== Description of the task ==
Each line below needs to be restated word for word.

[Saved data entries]

________________________________________

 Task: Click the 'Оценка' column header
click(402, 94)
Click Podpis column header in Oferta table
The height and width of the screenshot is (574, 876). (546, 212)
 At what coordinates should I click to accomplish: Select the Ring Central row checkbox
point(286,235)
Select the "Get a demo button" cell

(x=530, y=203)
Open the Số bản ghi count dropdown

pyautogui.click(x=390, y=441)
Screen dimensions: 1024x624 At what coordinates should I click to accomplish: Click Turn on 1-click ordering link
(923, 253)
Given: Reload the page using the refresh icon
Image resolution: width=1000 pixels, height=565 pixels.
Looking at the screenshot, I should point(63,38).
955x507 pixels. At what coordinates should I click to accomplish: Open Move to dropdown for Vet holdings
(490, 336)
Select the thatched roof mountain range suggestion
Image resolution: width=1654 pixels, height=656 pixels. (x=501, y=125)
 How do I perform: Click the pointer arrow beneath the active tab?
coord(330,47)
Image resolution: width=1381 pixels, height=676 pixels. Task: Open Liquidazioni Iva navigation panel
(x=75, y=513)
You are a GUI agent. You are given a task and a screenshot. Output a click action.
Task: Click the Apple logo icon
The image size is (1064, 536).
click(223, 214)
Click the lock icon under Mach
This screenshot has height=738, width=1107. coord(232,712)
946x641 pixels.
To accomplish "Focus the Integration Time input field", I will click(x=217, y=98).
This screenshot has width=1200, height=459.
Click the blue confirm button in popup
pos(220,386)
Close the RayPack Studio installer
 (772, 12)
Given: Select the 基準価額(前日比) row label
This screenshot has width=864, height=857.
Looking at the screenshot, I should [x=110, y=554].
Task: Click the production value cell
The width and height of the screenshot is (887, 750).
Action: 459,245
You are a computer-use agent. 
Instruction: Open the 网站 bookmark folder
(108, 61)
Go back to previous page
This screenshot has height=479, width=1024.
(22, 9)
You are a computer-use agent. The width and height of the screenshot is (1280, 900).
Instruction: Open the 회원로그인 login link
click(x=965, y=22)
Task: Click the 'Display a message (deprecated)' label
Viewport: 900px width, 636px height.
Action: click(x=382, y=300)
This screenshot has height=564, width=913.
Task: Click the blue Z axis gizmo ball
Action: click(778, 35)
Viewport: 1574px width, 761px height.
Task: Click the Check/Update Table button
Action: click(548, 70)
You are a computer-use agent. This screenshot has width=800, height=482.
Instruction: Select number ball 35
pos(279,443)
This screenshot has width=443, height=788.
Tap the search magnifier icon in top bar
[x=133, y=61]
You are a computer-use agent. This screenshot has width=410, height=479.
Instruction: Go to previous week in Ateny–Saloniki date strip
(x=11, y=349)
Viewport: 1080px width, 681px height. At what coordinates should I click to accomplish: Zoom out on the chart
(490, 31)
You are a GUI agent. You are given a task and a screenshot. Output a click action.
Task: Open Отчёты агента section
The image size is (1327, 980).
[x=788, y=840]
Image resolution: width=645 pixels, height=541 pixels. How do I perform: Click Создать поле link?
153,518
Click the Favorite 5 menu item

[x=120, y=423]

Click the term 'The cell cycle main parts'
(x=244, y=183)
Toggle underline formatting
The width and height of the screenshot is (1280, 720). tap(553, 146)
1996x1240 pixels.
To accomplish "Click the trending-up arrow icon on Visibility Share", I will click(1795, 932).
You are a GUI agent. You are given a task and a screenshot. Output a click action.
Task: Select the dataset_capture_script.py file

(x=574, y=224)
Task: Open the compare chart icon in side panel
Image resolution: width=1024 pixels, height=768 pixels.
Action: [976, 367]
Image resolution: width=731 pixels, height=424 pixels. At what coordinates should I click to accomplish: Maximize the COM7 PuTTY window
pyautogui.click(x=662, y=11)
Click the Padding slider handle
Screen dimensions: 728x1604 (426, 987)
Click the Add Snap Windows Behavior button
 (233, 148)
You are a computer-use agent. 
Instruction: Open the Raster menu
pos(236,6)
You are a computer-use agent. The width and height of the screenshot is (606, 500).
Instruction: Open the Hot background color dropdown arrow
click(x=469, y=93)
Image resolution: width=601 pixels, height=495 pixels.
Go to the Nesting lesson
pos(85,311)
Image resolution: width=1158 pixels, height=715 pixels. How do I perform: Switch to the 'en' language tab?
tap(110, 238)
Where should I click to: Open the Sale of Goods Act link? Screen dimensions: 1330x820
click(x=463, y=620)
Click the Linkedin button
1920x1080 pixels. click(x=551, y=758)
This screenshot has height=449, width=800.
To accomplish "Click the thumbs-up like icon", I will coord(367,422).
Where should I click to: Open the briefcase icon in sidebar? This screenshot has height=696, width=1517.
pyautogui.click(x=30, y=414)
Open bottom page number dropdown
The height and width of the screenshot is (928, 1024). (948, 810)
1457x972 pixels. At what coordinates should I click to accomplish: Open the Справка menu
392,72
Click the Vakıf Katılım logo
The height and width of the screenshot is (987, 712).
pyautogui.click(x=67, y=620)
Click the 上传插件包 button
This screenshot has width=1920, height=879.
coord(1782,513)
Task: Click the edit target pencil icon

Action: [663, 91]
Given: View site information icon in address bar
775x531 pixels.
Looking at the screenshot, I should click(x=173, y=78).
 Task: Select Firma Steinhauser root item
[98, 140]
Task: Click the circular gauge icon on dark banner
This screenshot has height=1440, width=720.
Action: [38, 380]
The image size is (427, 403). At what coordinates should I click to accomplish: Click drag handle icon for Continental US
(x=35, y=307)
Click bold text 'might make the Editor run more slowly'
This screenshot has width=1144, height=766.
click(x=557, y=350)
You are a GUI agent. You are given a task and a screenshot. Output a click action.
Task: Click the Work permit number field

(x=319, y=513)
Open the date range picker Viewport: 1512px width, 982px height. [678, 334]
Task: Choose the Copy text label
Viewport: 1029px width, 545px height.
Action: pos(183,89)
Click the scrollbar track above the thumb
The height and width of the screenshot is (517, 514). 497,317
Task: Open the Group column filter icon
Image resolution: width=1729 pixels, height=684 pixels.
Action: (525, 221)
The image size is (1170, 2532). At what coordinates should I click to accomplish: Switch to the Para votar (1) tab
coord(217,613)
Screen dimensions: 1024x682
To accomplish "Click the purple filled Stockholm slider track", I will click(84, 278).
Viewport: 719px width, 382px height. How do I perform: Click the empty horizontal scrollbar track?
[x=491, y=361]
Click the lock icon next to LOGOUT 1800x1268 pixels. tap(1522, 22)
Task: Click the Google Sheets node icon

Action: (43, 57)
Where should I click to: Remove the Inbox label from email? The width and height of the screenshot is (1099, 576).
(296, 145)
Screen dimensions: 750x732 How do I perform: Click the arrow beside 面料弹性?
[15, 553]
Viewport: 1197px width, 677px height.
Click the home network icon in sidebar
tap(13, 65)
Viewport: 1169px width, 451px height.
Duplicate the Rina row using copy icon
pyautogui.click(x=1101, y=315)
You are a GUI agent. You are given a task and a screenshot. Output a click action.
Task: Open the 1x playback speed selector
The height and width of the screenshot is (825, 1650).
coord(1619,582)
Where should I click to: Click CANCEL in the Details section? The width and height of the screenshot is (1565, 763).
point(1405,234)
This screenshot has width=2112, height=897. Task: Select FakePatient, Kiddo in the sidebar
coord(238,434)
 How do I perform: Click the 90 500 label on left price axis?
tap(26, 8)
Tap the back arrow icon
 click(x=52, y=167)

________________________________________

== The completed task ==
 Task: Click the 'Оценка' column header
click(402, 94)
Click Podpis column header in Oferta table
The height and width of the screenshot is (574, 876). (546, 212)
 At what coordinates should I click to accomplish: Select the Ring Central row checkbox
point(286,235)
Select the "Get a demo button" cell

(x=530, y=203)
Open the Số bản ghi count dropdown

pyautogui.click(x=390, y=441)
Screen dimensions: 1024x624 At what coordinates should I click to accomplish: Click Turn on 1-click ordering link
(923, 253)
Given: Reload the page using the refresh icon
Image resolution: width=1000 pixels, height=565 pixels.
Looking at the screenshot, I should point(63,38).
955x507 pixels. At what coordinates should I click to accomplish: Open Move to dropdown for Vet holdings
(490, 336)
Select the thatched roof mountain range suggestion
Image resolution: width=1654 pixels, height=656 pixels. (x=501, y=125)
 How do I perform: Click the pointer arrow beneath the active tab?
coord(330,47)
Image resolution: width=1381 pixels, height=676 pixels. Task: Open Liquidazioni Iva navigation panel
(x=75, y=513)
You are a GUI agent. You are given a task and a screenshot. Output a click action.
Task: Click the Apple logo icon
The image size is (1064, 536).
click(223, 214)
Click the lock icon under Mach
This screenshot has height=738, width=1107. coord(232,712)
946x641 pixels.
To accomplish "Focus the Integration Time input field", I will click(x=217, y=98).
This screenshot has width=1200, height=459.
Click the blue confirm button in popup
pos(220,386)
Close the RayPack Studio installer
 (772, 12)
Given: Select the 基準価額(前日比) row label
This screenshot has width=864, height=857.
Looking at the screenshot, I should [x=110, y=554].
Task: Click the production value cell
The width and height of the screenshot is (887, 750).
Action: 459,245
You are a computer-use agent. 
Instruction: Open the 网站 bookmark folder
(108, 61)
Go back to previous page
This screenshot has height=479, width=1024.
(22, 9)
You are a computer-use agent. The width and height of the screenshot is (1280, 900).
Instruction: Open the 회원로그인 login link
click(x=965, y=22)
Task: Click the 'Display a message (deprecated)' label
Viewport: 900px width, 636px height.
Action: click(x=382, y=300)
This screenshot has height=564, width=913.
Task: Click the blue Z axis gizmo ball
Action: click(778, 35)
Viewport: 1574px width, 761px height.
Task: Click the Check/Update Table button
Action: click(548, 70)
You are a computer-use agent. This screenshot has width=800, height=482.
Instruction: Select number ball 35
pos(279,443)
This screenshot has width=443, height=788.
Tap the search magnifier icon in top bar
[x=133, y=61]
You are a computer-use agent. This screenshot has width=410, height=479.
Instruction: Go to previous week in Ateny–Saloniki date strip
(x=11, y=349)
Viewport: 1080px width, 681px height. At what coordinates should I click to accomplish: Zoom out on the chart
(490, 31)
You are a GUI agent. You are given a task and a screenshot. Output a click action.
Task: Open Отчёты агента section
The image size is (1327, 980).
[x=788, y=840]
Image resolution: width=645 pixels, height=541 pixels. How do I perform: Click Создать поле link?
153,518
Click the Favorite 5 menu item

[x=120, y=423]

Click the term 'The cell cycle main parts'
(x=244, y=183)
Toggle underline formatting
The width and height of the screenshot is (1280, 720). tap(553, 146)
1996x1240 pixels.
To accomplish "Click the trending-up arrow icon on Visibility Share", I will click(1795, 932).
You are a GUI agent. You are given a task and a screenshot. Output a click action.
Task: Select the dataset_capture_script.py file

(x=574, y=224)
Task: Open the compare chart icon in side panel
Image resolution: width=1024 pixels, height=768 pixels.
Action: [976, 367]
Image resolution: width=731 pixels, height=424 pixels. At what coordinates should I click to accomplish: Maximize the COM7 PuTTY window
pyautogui.click(x=662, y=11)
Click the Padding slider handle
Screen dimensions: 728x1604 (426, 987)
Click the Add Snap Windows Behavior button
 (233, 148)
You are a computer-use agent. 
Instruction: Open the Raster menu
pos(236,6)
You are a computer-use agent. The width and height of the screenshot is (606, 500).
Instruction: Open the Hot background color dropdown arrow
click(x=469, y=93)
Image resolution: width=601 pixels, height=495 pixels.
Go to the Nesting lesson
pos(85,311)
Image resolution: width=1158 pixels, height=715 pixels. How do I perform: Switch to the 'en' language tab?
tap(110, 238)
Where should I click to: Open the Sale of Goods Act link? Screen dimensions: 1330x820
click(x=463, y=620)
Click the Linkedin button
1920x1080 pixels. click(x=551, y=758)
This screenshot has height=449, width=800.
To accomplish "Click the thumbs-up like icon", I will coord(367,422).
Where should I click to: Open the briefcase icon in sidebar? This screenshot has height=696, width=1517.
pyautogui.click(x=30, y=414)
Open bottom page number dropdown
The height and width of the screenshot is (928, 1024). (948, 810)
1457x972 pixels. At what coordinates should I click to accomplish: Open the Справка menu
392,72
Click the Vakıf Katılım logo
The height and width of the screenshot is (987, 712).
pyautogui.click(x=67, y=620)
Click the 上传插件包 button
This screenshot has width=1920, height=879.
coord(1782,513)
Task: Click the edit target pencil icon

Action: [663, 91]
Given: View site information icon in address bar
775x531 pixels.
Looking at the screenshot, I should click(x=173, y=78).
 Task: Select Firma Steinhauser root item
[98, 140]
Task: Click the circular gauge icon on dark banner
This screenshot has height=1440, width=720.
Action: [38, 380]
The image size is (427, 403). At what coordinates should I click to accomplish: Click drag handle icon for Continental US
(x=35, y=307)
Click bold text 'might make the Editor run more slowly'
This screenshot has width=1144, height=766.
click(x=557, y=350)
You are a GUI agent. You are given a task and a screenshot. Output a click action.
Task: Click the Work permit number field

(x=319, y=513)
Open the date range picker Viewport: 1512px width, 982px height. [678, 334]
Task: Choose the Copy text label
Viewport: 1029px width, 545px height.
Action: pos(183,89)
Click the scrollbar track above the thumb
The height and width of the screenshot is (517, 514). 497,317
Task: Open the Group column filter icon
Image resolution: width=1729 pixels, height=684 pixels.
Action: (525, 221)
The image size is (1170, 2532). At what coordinates should I click to accomplish: Switch to the Para votar (1) tab
coord(217,613)
Screen dimensions: 1024x682
To accomplish "Click the purple filled Stockholm slider track", I will click(84, 278).
Viewport: 719px width, 382px height. How do I perform: Click the empty horizontal scrollbar track?
[x=491, y=361]
Click the lock icon next to LOGOUT 1800x1268 pixels. tap(1522, 22)
Task: Click the Google Sheets node icon

Action: (43, 57)
Where should I click to: Remove the Inbox label from email? The width and height of the screenshot is (1099, 576).
(296, 145)
Screen dimensions: 750x732 How do I perform: Click the arrow beside 面料弹性?
[15, 553]
Viewport: 1197px width, 677px height.
Click the home network icon in sidebar
tap(13, 65)
Viewport: 1169px width, 451px height.
Duplicate the Rina row using copy icon
pyautogui.click(x=1101, y=315)
You are a GUI agent. You are given a task and a screenshot. Output a click action.
Task: Open the 1x playback speed selector
The height and width of the screenshot is (825, 1650).
coord(1619,582)
Where should I click to: Click CANCEL in the Details section? The width and height of the screenshot is (1565, 763).
point(1405,234)
This screenshot has width=2112, height=897. Task: Select FakePatient, Kiddo in the sidebar
coord(238,434)
 How do I perform: Click the 90 500 label on left price axis?
tap(26, 8)
Tap the back arrow icon
 click(x=52, y=167)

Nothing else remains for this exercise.